Rachelle Dar Santos
Sarah J. Tabrizi
Stout, J., Jones, R., Labuschagne, I., O'Regan, A., Say, M., Dumas, E., Queller, S., Justo, D., Dar Santos, R., Coleman, A., Hart, E., Durr, A., Leavitt, B., Roos, R., Langbehn, D., Tabrizi, S. J & Frost, C. (2012). Evaluation of longitudinal 12 and 24 month cognitive outcomes in premanifest and early Huntington's disease. Journal of Neurology, Neurosurgery and Psychiatry,83(7), 687-694. Retrieved from https://doi.org/10.1136/jnnp-2011-301940
Background: Deterioration of cognitive functioning is a debilitating symptom in many neurodegenerative diseases, such as Huntington's disease (HD). To date, there are no effective treatments for the cognitive problems associated with HD. Cognitive assessment outcomes will have a central role in the efforts to develop treatments to delay onset or slow the progression of the disease. The TRACK-HD study was designed to build a rational basis for the selection of cognitive outcomes for HD clinical trials.
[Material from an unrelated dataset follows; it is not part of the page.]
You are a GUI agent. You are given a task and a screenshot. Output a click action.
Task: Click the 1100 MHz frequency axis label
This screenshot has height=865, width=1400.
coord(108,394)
Methods: There were a total of 349 participants, including controls (n=116), premanifest HD (n=117) and early HD (n=116). A standardised cognitive assessment battery (including nine cognitive tests comprising 12 outcome measures) was administered at baseline, and at 12 and 24 months, and consisted of a combination of paper and pencil and computerised tasks selected to be sensitive to cortical-striatal damage or HD. Each cognitive outcome was analysed separately using a generalised least squares regression model. Results are expressed as effect sizes to permit comparisons between tasks. Results: 10 of the 12 cognitive outcomes showed evidence of deterioration in the early HD group, relative to controls, over 24 months, with greatest sensitivity in Symbol Digit, Circle Tracing direct and indirect, and Stroop word reading. In contrast, there was very little evidence of deterioration in the premanifest HD group relative to controls. Conclusions: The findings describe tests that are sensitive to longitudinal cognitive change in HD and elucidate important considerations for selecting cognitive outcomes for clinical trials of compounds aimed at ameliorating cognitive decline in HD.